Picture: Shutterstock
Cape Town - The cost of cyber security protection and the lack of cyber expertise were some of the reasons why small-and-medium companies in South Africa were becoming increasingly susceptible targets for cyber crime syndicates.

Professor Basie von Solms, the director of the Centre for Cyber Security in the Academy for Computer Science and Software Engineering at the University of Johannesburg said cyber criminals were skimming South Africans of between R2 billion and R3 billion a year.

“I believe that better cyber security defences will bring down corruption and fraud, and will improve service delivery in this country, however, the insider threat is very big, and companies must not only fight the criminals coming from outside, but also those inside,” Von Solms said.

The 13th UN Congress on Crime Prevention and Criminal Justice held in Qatar in 2015 concluded that cyber crime affected more than 431 million adults worldwide and siphons off more than $3 trillion a year from the global economy.

Pieter Erasmus, an IT security strategist who works with Moyo Business Advisory, said the threat of cyber attacks was far bigger than most corporate executives realised.

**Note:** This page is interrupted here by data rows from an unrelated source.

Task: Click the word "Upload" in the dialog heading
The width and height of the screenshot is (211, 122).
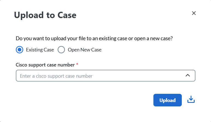Action: click(x=29, y=15)
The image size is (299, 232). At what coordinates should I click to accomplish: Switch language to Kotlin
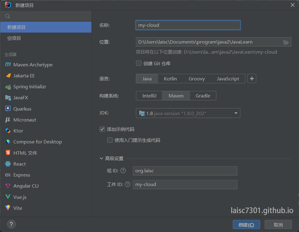pyautogui.click(x=170, y=79)
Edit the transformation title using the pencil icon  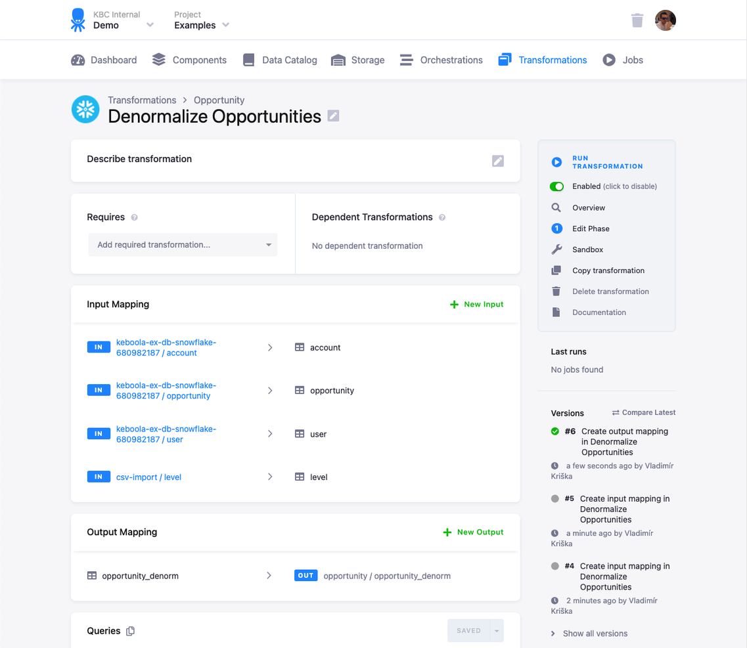click(x=333, y=116)
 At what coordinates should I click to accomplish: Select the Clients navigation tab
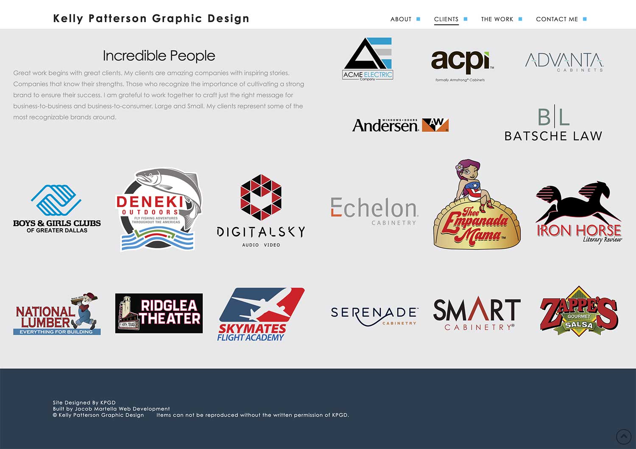[x=446, y=19]
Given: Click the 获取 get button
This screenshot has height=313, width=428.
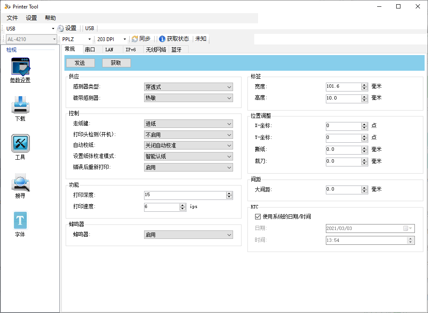Looking at the screenshot, I should point(116,63).
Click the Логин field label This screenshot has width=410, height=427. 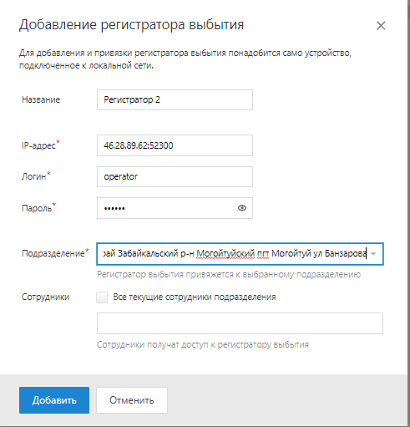point(36,176)
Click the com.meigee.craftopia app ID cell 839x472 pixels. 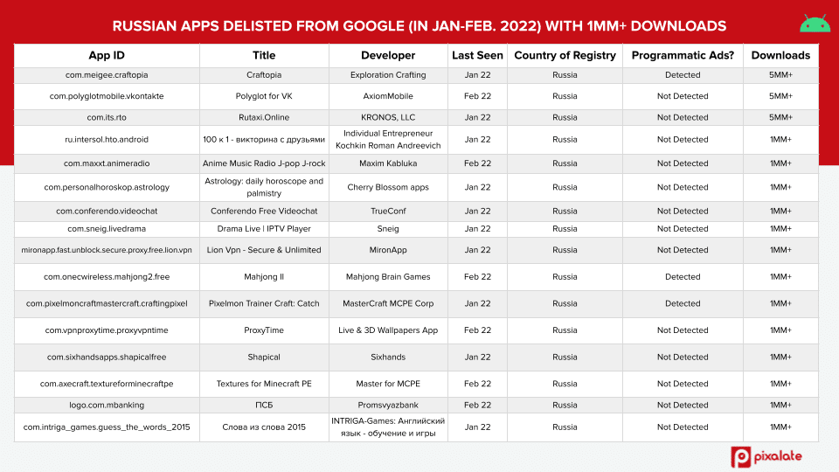[x=107, y=75]
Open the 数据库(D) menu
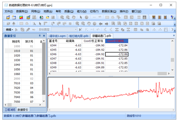Image resolution: width=179 pixels, height=122 pixels. [x=22, y=12]
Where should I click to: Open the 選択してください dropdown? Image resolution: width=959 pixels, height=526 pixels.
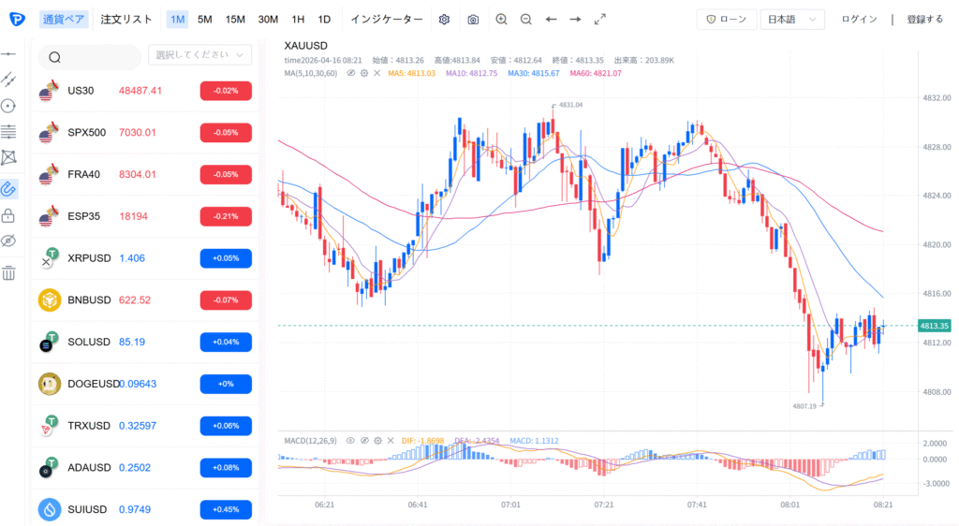pyautogui.click(x=199, y=55)
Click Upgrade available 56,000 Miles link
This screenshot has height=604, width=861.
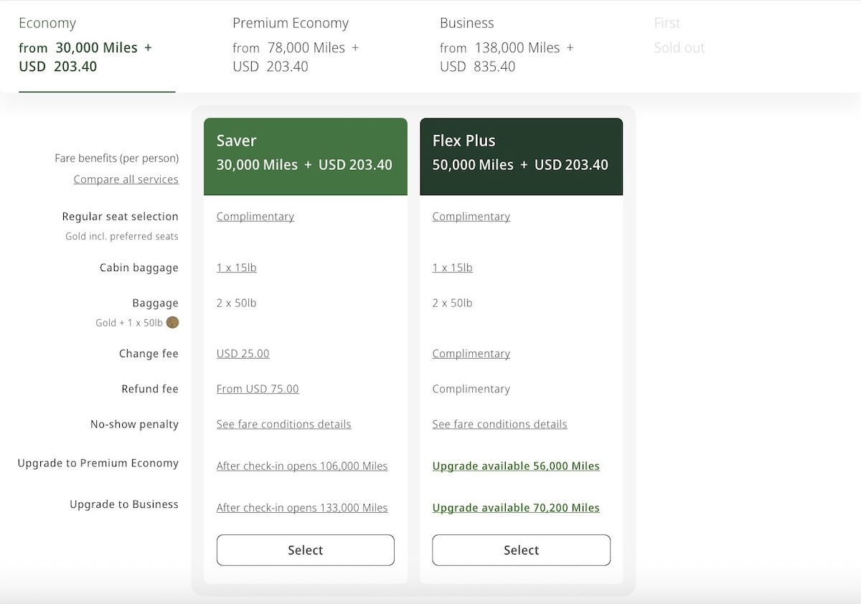pyautogui.click(x=516, y=466)
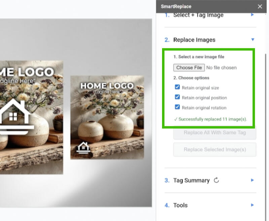Close the SmartReplace sidebar panel

(260, 6)
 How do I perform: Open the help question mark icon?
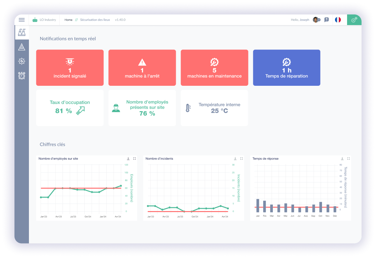click(x=326, y=20)
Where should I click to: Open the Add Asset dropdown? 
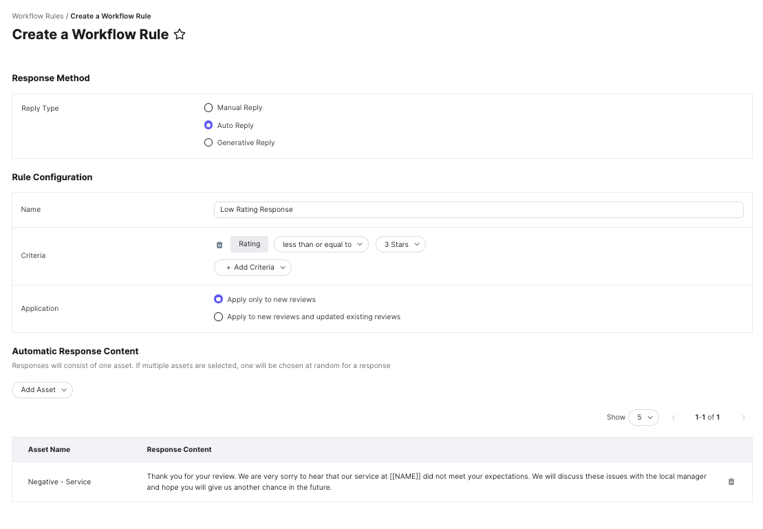coord(42,390)
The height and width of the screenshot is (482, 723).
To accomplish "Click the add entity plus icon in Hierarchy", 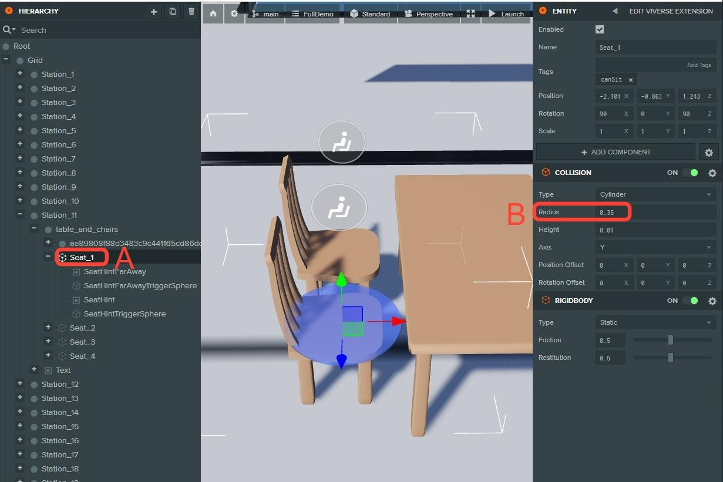I will pos(154,12).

“The biggest problem remains ignorance and these are the individuals who pose the biggest threat.

“Through so-called social engineering they can be tricked into disclosing passwords and other valuable information without even realising that they had compromised the company’s integrity,” Erasmus said.

Read also: Cyber crime bill crucial but also vexed

He said unscrupulous human behaviour was a big risk facing organisations.

“One of the biggest challenges was the internal security threat posed by employees who either had an axe to grind, or who wanted to help themselves to company funds.”

According to the Global Economic Crime Survey 2016 conducted by PWC, nearly 32 percent of South African organisations have experienced cyber crime, and the number was growing rapidly.

The SA Banking Risk Information Centre estimates that the country loses R2.2 billion to internet fraud and phishing attacks annually.

According to the Global Fraud Report, an annual publication by Kroll, sub-Saharan Africa had the third highest exposure to incidents of cyber fraud in the world.

“We are now dealing with top-tier organised crime syndicates and nation states like China, Russia and North Korea who will go to any length to penetrate systems,” said Erasmus.